A pergunta o atingiu com força, como uma flecha certeira que atravessava todas as armaduras que ele havia construído ao redor do peito.
— Sempre volto pra você, meu pequeno girassol. — respondeu, com a voz rouca de emoção. — Você é meu mundo, minha luz, a razão de tudo.
Ela ficou em silêncio por alguns instantes, até que levantou o rosto e encarou o pai com aqueles olhinhos azuis, tão intensos e sinceros que pareciam enxergar dentro dele.
— Papai… eu sonhei com a mamãe essa noite.
Lorenzo parou. Sentiu o ar escapar do peito com uma força que não conseguiu controlar.
— É mesmo? — perguntou, tentando soar leve, mas a garganta apertava.
Aurora assentiu, os olhinhos brilhando.
— Ela estava linda… com um vestido branco que dançava no vento. A gente estava num jardim cheio de flores, e ela me abraçava bem forte… — a menina sorriu, mas havia algo de melancólico em sua expressão. — Ela disse que eu precisava dizer uma coisa pra você. Que eu precisava te lembrar que você… precisava se permitir sentir.

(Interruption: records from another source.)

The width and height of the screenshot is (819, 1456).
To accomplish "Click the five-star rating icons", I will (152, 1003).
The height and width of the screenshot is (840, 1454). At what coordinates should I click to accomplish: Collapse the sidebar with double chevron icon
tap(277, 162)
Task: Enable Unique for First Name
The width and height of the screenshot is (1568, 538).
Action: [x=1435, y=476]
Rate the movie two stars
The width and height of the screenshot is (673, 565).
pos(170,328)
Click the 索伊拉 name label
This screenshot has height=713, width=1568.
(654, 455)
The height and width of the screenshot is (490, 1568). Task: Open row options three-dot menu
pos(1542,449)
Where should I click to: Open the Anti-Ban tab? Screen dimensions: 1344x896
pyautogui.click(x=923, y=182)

Ela olhou para o pai com genuína inocência e completou, franzindo o cenho:
— O que significa isso, papai?
Lorenzo sentiu os olhos marejarem. O peito doía como se estivesse sendo apertado por dentro, como se o passado e o presente se chocassem com violência. Ele apertou os lábios, desviou o olhar por um instante, lutando contra a emoção que ameaçava transbordar.
— Depois o papai te explica, tá bem? — murmurou, forçando um sorriso enquanto beijava a testa dela. — Agora você precisa descansar.
— Tá bom… mas não demora muito pra voltar, tá?
— Prometo.
— Papai?
— Diga minha princesa?
— A tia Isa vai embora?
Lorenzo fechou os olhos por um segundo.
— Não. Ela vai ficar, ela prometeu.
— Cuide bem dela.
A resposta veio sem hesitação. Firme, certeira, como o próprio amor.
— Sempre.
Havia mágoa no olhar de Isabella, sim. Mas também havia dignidade. E um amor silencioso que ele não merecia, mas que, mesmo assim, estava ali.
Lorenzo segurou o olhar dela por mais um instante. Depois, virou-se devagar, pegou a mala e atravessou a porta, sem olhar para trás.
Do andar de cima, pela janela do quarto de Aurora, Isabella o viu entrando no carro. Viu quando o veículo se afastou pela estrada ladeada de árvores. E com ele, partiu também o pedaço dela que, por uma noite, ousou acreditar que poderia amá-lo sem se machucar.
Aurora se aproximou pela janela, ainda de pijama, e envolveu a cintura da babá com os braços pequenos e quentinhos.
— A gente vai sentir saudade dele, né?
Isabella abaixou-se até ficar na altura da menina e a abraçou com força, sentindo o calor da infância que tanto a fortalecia.
— Vamos sim, meu amor. Mas ele vai voltar. E quando voltar… talvez seja diferente.
Aurora franziu a testa, confusa.
— Diferente como?
Isabella sorriu. Era um sorriso triste, mas cheio de esperança. Um sorriso de quem conhecia a dor e ainda assim escolhia acreditar.
—Diferente… como alguém que finalmente entendeu que fugir não é o caminho.
Mas será que Lorenzo conseguirá, dessa vez, deixar de fugir? Ou o medo vai falar mais alto do que aquilo que pulsa dentro dele, toda vez que encara os olhos da mulher que está transformando sua vida, um gesto de cada vez?